When I was in graduate school, economists discovered clustered standard errors. Or so I assume because it almost became a joke that the first question in any seminar was "did you cluster your standard errors?"

Lately I've been getting the same question from referees on my field experiments, and to the best of my knowledge, this is wrong, wrong, wrong.

So, someone please tell me if I'm mistaken. And if I'm not, a plea to my colleagues: this is not something to write in your referee reports. Please stop.

I guess I should explain what clustering means (though if you don't know already there's a good chance you don't care and it's not relevant to your life). Imagine people in a village who experience a change in rainfall or the national price of the crop they grow. If you want to know how employment or violence or something responds to that shock, you have to account for the fact that people in the same village are subject to the same unobserved forces of all varieties. If you don't, your regression will tend to overstate the precision of any link between the rainfall change and employment. In Stata, this is mindlessly and easily accomplished by putting ", cluster" at the end of your regression, and we all do it.

This makes sense if you have observational data (at least sometimes). But if you have randomized a program at the individual level, you do not need to cluster at the village level, or some other higher unit of analysis. Because you randomized.

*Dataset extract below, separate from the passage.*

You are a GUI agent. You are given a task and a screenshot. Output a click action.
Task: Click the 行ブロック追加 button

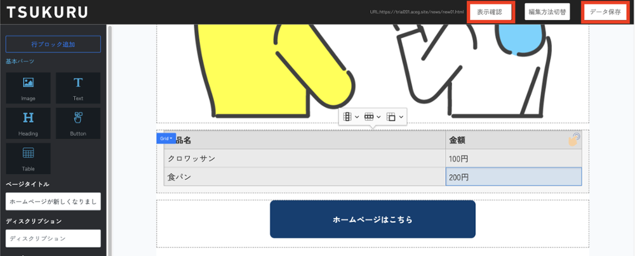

Or so I believe. But I don't have a proof or citation to one. I have asked some of the very best experimentalists in the land this week, and all agree with me, but none have a citation or a proof. I could run a simulation to prove it, but surely someone smarter and less lazy than me has attacked this problem?

While I'm on the subject, my related but nearly opposite pet peeves:

  • Reviewing papers that randomize at the village or higher level and do not account for this through clustering or some other method. This too is wrong, wrong, wrong, and I see it happen all the time, especially political science and public health.
  • Maybe worse are the political scientists who persist in interviewing people on either side of a border and treating some historical change as a treatment, ignoring that they basically have a sample of size of two. This is not a valid method of causal inference.